Extract each line holding the word "will" from the entries.

Dataset items:

_ _ _

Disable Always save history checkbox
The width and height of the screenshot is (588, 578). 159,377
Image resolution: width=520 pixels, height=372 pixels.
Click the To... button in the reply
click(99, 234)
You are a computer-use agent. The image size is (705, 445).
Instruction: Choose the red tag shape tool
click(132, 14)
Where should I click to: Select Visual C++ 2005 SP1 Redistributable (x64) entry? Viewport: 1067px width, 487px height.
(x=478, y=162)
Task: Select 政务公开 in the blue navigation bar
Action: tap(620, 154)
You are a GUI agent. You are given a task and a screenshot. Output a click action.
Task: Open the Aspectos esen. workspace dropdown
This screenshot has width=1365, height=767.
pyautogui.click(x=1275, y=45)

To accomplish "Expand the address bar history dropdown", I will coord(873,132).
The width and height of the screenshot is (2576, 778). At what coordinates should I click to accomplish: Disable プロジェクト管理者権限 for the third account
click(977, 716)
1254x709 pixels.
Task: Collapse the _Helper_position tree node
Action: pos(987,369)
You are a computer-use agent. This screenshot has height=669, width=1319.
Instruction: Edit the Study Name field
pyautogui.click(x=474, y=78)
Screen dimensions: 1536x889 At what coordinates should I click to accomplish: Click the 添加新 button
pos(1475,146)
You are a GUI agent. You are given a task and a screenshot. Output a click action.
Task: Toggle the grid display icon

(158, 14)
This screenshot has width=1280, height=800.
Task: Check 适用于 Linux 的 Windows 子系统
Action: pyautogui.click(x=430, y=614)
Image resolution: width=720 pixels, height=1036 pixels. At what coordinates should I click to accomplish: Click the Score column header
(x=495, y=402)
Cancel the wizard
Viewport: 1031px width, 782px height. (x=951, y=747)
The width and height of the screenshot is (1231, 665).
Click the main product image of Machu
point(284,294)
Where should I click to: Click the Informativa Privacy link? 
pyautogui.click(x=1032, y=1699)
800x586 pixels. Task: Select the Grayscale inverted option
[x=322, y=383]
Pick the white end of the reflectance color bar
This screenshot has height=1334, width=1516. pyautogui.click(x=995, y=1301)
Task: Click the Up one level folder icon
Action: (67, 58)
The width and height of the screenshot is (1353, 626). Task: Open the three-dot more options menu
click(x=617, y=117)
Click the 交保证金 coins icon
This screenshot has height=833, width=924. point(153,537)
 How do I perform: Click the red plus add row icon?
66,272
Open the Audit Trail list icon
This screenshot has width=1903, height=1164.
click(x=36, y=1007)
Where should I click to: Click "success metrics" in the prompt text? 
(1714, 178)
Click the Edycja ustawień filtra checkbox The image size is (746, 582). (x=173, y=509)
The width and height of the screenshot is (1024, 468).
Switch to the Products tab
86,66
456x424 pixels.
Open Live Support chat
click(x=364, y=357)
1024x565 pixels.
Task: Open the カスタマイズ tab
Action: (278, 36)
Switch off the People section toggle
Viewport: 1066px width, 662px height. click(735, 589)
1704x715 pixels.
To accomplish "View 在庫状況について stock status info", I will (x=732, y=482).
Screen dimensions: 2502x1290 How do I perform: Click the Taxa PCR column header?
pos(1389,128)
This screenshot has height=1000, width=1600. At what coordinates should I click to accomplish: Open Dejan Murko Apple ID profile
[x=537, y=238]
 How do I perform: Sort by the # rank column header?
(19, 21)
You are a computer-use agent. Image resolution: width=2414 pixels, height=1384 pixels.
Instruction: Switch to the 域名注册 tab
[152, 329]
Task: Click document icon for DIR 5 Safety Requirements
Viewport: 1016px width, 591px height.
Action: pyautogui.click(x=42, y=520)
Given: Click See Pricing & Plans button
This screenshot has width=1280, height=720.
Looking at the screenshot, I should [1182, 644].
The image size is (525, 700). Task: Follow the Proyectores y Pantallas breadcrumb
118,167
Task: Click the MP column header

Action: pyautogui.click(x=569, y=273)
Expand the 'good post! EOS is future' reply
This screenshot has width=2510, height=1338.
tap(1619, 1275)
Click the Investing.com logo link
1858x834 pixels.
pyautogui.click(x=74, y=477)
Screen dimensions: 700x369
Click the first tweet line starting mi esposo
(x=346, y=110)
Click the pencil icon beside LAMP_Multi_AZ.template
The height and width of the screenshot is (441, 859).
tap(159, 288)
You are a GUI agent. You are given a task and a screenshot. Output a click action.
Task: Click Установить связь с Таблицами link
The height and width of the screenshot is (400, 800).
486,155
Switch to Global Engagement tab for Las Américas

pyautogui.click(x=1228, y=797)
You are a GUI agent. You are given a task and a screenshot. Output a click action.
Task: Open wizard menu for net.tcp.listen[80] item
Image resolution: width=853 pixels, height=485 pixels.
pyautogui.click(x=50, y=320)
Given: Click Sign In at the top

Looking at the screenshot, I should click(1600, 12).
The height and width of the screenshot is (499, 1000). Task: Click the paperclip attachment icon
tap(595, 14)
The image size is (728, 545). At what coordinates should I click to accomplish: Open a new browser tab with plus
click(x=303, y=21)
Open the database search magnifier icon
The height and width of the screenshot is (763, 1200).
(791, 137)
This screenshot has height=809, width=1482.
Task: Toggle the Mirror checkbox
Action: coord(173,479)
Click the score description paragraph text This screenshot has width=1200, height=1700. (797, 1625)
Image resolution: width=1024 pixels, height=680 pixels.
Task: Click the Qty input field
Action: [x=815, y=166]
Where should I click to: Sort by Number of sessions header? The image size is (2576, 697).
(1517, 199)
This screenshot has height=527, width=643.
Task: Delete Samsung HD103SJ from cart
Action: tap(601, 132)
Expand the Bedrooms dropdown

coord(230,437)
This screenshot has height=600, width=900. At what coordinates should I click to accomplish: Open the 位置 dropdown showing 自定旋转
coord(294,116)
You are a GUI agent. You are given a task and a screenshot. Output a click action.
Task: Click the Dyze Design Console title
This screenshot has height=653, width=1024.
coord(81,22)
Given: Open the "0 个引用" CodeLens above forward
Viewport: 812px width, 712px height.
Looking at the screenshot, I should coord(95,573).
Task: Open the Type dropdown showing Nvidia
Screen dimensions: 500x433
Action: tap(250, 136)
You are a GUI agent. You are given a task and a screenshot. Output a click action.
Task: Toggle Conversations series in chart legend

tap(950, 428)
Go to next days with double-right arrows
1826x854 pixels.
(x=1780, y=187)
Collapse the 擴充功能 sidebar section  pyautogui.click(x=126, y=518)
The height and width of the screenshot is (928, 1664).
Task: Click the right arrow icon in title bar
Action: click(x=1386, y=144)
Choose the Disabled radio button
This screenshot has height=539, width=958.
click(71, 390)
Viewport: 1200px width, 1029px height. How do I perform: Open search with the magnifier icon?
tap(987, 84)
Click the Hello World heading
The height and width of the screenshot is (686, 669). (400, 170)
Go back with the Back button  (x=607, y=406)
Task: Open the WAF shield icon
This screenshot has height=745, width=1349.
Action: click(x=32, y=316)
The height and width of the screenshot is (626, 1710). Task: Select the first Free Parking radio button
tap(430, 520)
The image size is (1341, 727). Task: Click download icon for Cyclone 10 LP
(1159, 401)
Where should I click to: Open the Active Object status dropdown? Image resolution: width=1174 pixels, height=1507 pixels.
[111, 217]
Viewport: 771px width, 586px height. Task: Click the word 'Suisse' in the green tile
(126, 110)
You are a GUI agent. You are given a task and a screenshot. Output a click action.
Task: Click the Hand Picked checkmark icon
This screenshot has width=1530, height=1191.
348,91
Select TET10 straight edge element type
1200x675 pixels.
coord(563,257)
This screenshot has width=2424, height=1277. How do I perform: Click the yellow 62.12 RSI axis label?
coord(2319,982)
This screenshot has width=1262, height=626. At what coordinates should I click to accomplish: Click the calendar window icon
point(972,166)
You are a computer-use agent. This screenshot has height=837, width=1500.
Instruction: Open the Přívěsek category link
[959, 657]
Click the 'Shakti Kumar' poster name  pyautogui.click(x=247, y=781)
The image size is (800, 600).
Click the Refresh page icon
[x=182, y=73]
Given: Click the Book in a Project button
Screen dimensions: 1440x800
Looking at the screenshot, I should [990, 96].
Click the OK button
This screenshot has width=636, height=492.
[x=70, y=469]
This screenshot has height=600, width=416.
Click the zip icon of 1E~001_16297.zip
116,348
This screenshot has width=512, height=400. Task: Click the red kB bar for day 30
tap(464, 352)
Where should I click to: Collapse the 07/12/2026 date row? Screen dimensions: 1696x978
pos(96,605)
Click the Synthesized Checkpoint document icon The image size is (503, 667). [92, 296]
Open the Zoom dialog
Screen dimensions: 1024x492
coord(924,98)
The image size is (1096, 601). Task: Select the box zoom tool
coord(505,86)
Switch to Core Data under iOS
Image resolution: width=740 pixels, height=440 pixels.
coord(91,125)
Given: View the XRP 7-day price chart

_ _ _

■ **ANSWER BOX**
To accomplish "Expand the address bar history dropdown", I will coord(873,132).
To accomplish "View 在庫状況について stock status info", I will (x=732, y=482).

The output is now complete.